Mais que isso, a alegria estampada nos rostos de quase 194 milhões de brasileiros que viram seus filhos atravessarem os primeiros ciclos de vida de forma saudável, livres da mortalidade infantil. De igual maneira, as mulheres de Norte a Sul, que tiveram suas primeiras consultas de pré-natal orientadas por quase 52 mil enfermeiras que compõem as Equipes de Saúde da Família, evitando o aumento nas taxas de mortalidade materna em mais de 5.456 cidades.
Tantas outras mortes foram evitadas com as visitas domiciliares de 32 mil Agentes Comunitários de Saúde (ACS), todos acompanhados e capacitados pelos enfermeiros.  Com isso, os cuidados longitudinais aos agravos de Hipertensão, Diabetes, Hanseníase, Controle de Câncer de mama e uterino, entre outros, foram mudando o retrato da Saúde no Brasil. Por esses e outros resultados, a Organização Panamericana de Saúde - OPAS/MS, outorgou-me o Prêmio Sérgio Arouca, em sua primeira edição, abrindo caminhos a tantos outros organismos internacionais a reconhecerem os valores e princípios organizativos da Estratégia Saúde da Família.
Também não falo sequer como enfermeira, portanto livre de corporações. Sento-me na primeira fileira como com militante convicta do Projeto da Reforma Sanitária Brasileira e do Sistema Único de Saúde. Desse lugar, muitos de nós ocupamos assentos estratégicos, fazendo a diferença no Congresso Nacional (Câmara e Senado), nas assembleias e câmaras legislativas, nos posicionando na elaboração de leis que assegurem os direitos humanos, sobretudo o da Saúde.

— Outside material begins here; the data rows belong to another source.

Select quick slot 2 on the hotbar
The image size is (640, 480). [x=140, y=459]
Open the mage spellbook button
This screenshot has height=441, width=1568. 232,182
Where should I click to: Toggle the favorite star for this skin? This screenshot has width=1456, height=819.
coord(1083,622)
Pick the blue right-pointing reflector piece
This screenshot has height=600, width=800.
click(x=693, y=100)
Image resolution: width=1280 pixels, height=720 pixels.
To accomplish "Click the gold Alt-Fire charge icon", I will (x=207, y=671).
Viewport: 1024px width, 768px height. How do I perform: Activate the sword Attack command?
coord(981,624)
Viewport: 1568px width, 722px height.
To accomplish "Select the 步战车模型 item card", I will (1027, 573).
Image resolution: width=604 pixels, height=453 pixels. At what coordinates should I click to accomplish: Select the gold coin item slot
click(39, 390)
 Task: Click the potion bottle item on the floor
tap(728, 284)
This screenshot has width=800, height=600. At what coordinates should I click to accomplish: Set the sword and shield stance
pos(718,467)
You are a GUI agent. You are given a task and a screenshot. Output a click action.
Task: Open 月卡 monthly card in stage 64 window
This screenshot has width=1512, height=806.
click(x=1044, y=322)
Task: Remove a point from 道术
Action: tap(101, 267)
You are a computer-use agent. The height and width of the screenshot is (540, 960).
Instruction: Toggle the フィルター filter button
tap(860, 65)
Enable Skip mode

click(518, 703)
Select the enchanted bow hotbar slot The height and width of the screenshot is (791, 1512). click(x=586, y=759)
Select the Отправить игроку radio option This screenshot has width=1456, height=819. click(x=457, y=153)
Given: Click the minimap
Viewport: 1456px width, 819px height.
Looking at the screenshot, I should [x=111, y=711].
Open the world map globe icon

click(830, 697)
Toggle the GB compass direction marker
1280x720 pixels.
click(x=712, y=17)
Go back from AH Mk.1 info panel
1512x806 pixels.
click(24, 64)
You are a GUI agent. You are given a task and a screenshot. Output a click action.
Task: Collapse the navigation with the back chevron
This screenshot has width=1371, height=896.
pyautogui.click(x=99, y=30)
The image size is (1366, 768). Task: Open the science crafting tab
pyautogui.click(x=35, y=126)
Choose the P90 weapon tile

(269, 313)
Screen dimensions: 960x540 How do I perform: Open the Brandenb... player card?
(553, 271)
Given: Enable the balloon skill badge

De igual maneira assumimos funções sócio-políticas da mais alta relevância nas cadeiras juntos às Universidades, Institutos, Centros, Faculdades, Cursos e Núcleos, coordenando, com maestria, a responsabilidade em formar, qualificar e educar os atuais e futuros profissionais para o setor saúde do público ao privado; alimentadas por pesquisas vitais ao pleno desenvolvimento de Politicas, Sistemas, Serviços e Ações dirigidas, sobretudo, à prevenção, promoção, tratamento, recuperação e cura de agravos, emergentes, reemergentes, epidêmicos, epidêmicos e pandêmicos, sem medir nenhum esforço na missão de (re)construir territórios saudáveis nos mais diferentes recantos dos 5.565 municípios em um país, diverso, plural e, por vezes, singular.
Tenho dúvidas que esse juiz e alguns médicos que compõem o CFM tenham conhecimento das funções político, técnico e científica da Enfermagem na sociedade brasileira. Muito menos não tenham ciência que, desde o início do século passado, esse profissional assume seu lugar com liberdade, dignidade e autonomia, construindo legitimamente sua práxis cada vez mais inovadora e comprometida com a valorização da saúde e vida da população brasileira em geral, e no particular, ao desenvolvimento e fortalecimento do SUS, logo imprescindível.